Ce dossier rassemble différentes interviews et différents témoignages réalisés par des militant·es du Sgen-CFDT et de la CFDT Fonctions Publiques, et s’enrichira au fil du temps de nouvelles contributions.
Clés de compréhension
- Parlons métier :
- Équipes de vie scolaire dans les établissements du second degré
- Dans les Universités
- L'autre trésor public : paroles d'agents sur leur travail
Les équipes de vie scolaire
Les témoignages ci-dessous sont la version intégrale des interviews réalisées dans le cadre du dossier de Profession Éducation, le mensuel du Sgen-CFDT, n° 260 (avril 2018), « Pour une nouvelle écologie éducative ».
Je travaille toujours pour et avec l’humain
Laurence Fanoi, CPE
Laurence Fanoi, après avoir exercé différents métiers – dont celui d’assistante sociale (AS) –, a décidé de passer le concours de conseillère principale d’éducation (CPE). Elle exerce aujourd’hui dans un collège (de l’académie de Dijon) qui comporte une section d’enseignement général et professionnel adapté (Segpa) et une unité localisée pour l’inclusion scolaire (Ulis).

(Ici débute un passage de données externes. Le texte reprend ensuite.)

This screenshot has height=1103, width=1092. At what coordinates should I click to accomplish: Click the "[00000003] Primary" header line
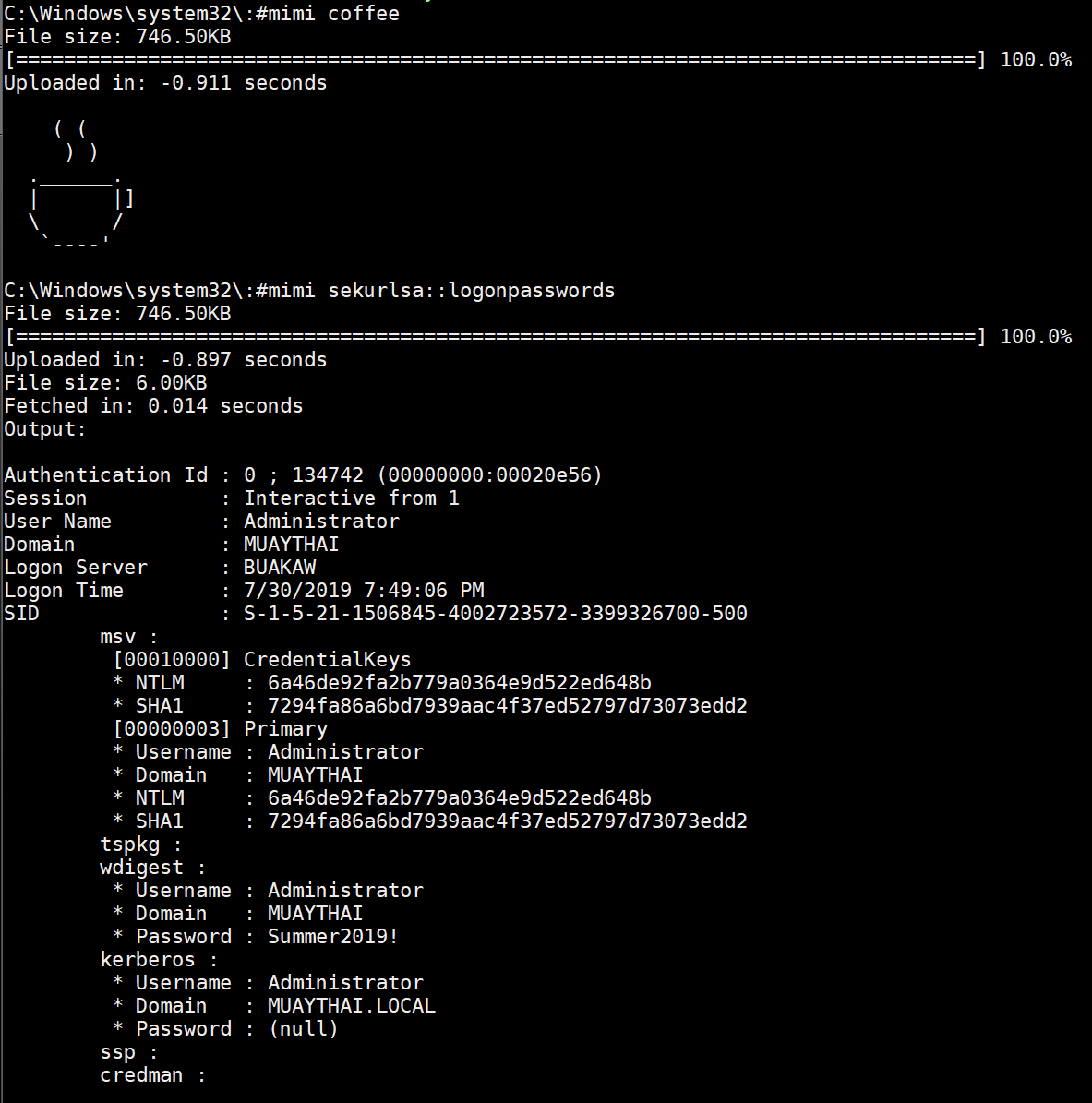tap(220, 729)
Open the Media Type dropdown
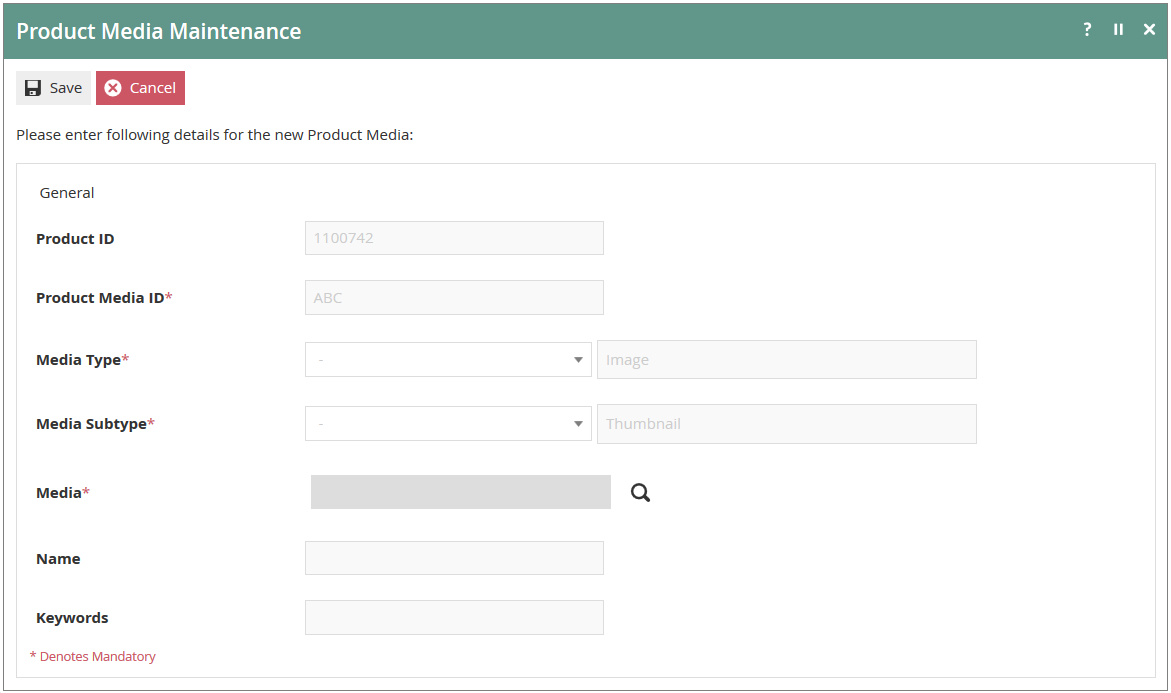This screenshot has width=1171, height=693. [x=448, y=359]
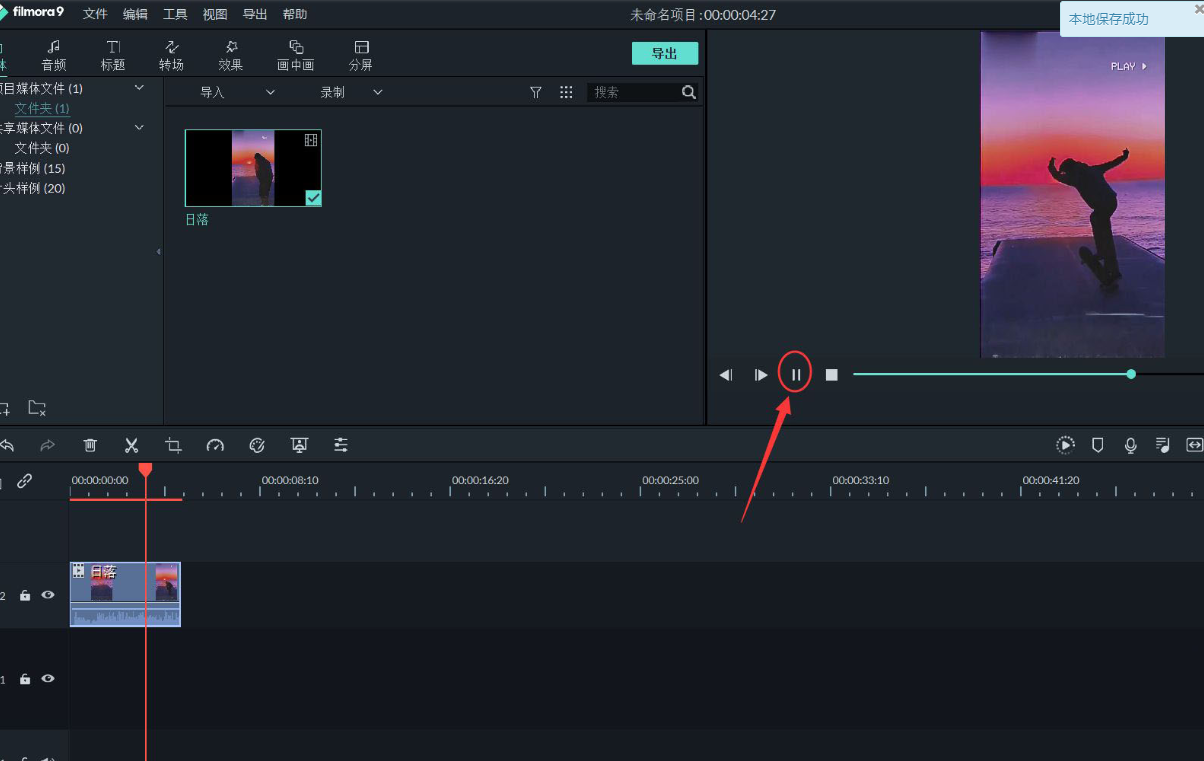Screen dimensions: 1204x761
Task: Toggle visibility of track 1
Action: point(47,679)
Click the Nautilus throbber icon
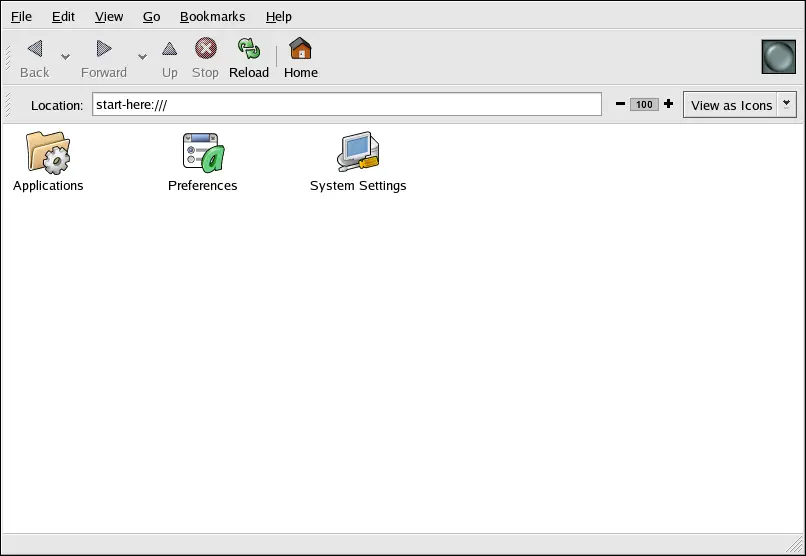The image size is (806, 556). point(778,57)
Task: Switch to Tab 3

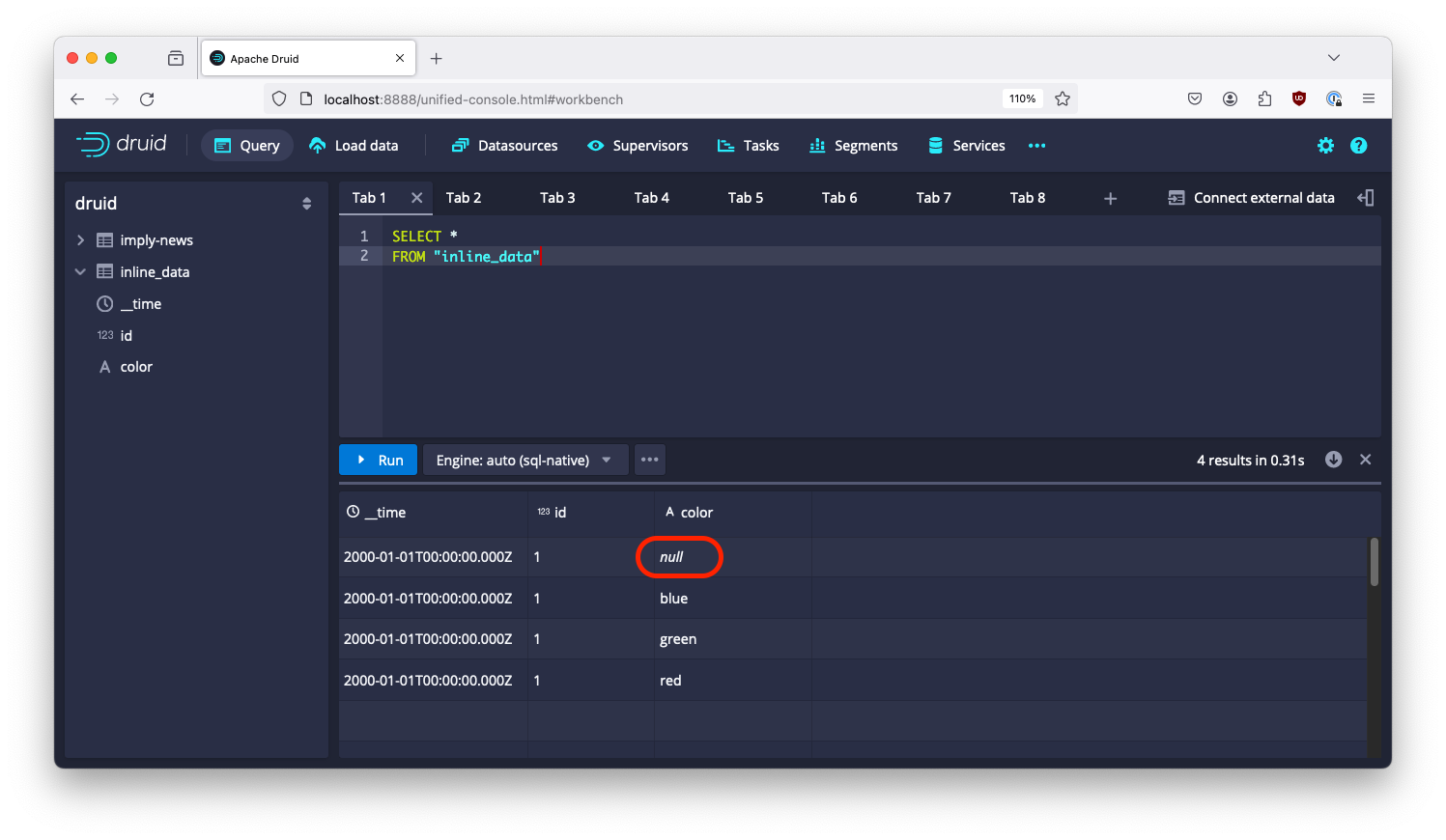Action: coord(557,197)
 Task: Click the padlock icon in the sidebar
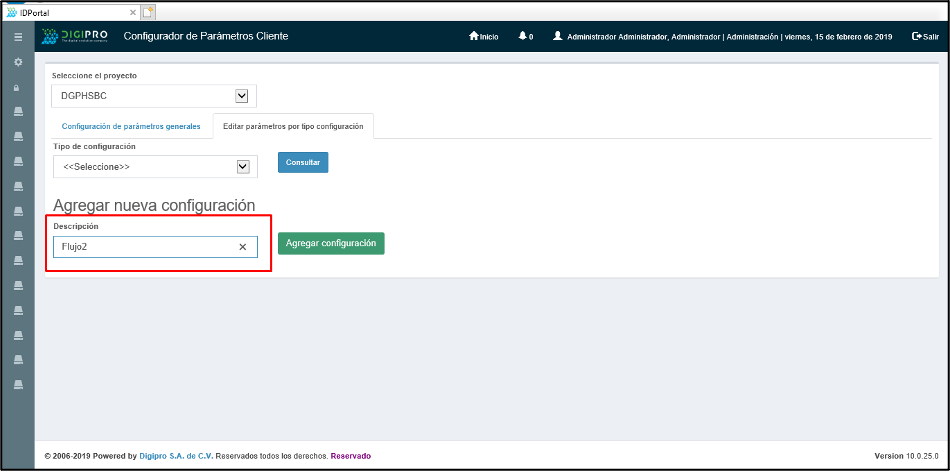[17, 87]
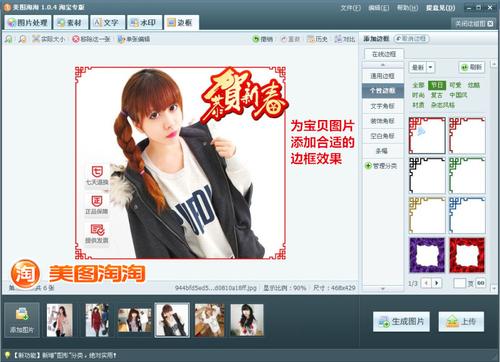Switch to the 水印 watermark tab

(x=144, y=23)
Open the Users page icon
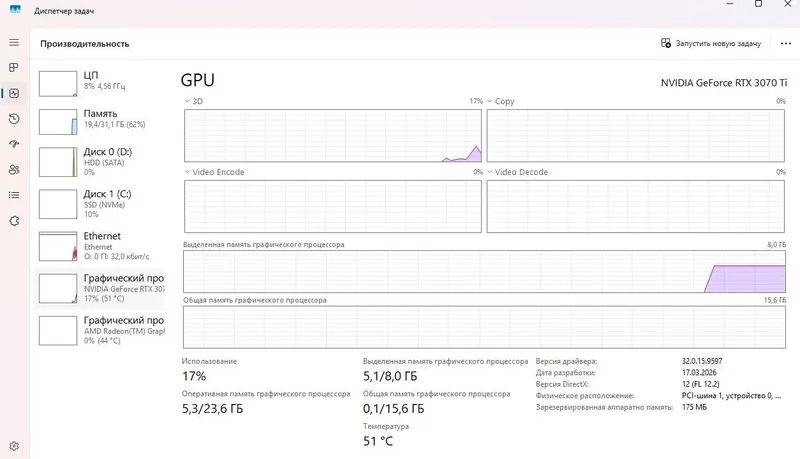800x459 pixels. (14, 170)
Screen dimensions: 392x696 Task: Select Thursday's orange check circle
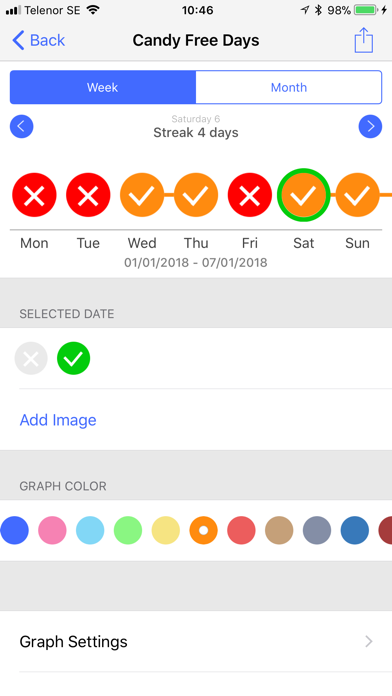[x=196, y=195]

Propos recueillis par Dominique Pasteur
« Aujourd’hui, on me dit souvent que j’ai un profil atypique ! Mon métier d’assistante sociale a été un véritable tremplin et m’a permis de composer une identité professionnelle originale bâtie autour de valeurs humaines solides et de pratiques éducatives très concrètes au quotidien. Mon approche, presque intuitive, s’adapte très facilement en fonction de la personnalité des élèves que j’ai en face de moi. Je crois savoir « jongler » entre empathie, écoute, réflexion, cadrage, autorité. Je maîtrise les techniques d’aide à géométrie variable! Les qualités d’analyse indispensables dans le métier d’AS ont été réinvesties dans mon travail auprès des ado et des familles. L’aisance relationnelle que j’ai acquise, les habitudes de concertation, la collaboration avec les structures et partenaires extérieurs sont des composantes essentielles dans mon métier de CPE. »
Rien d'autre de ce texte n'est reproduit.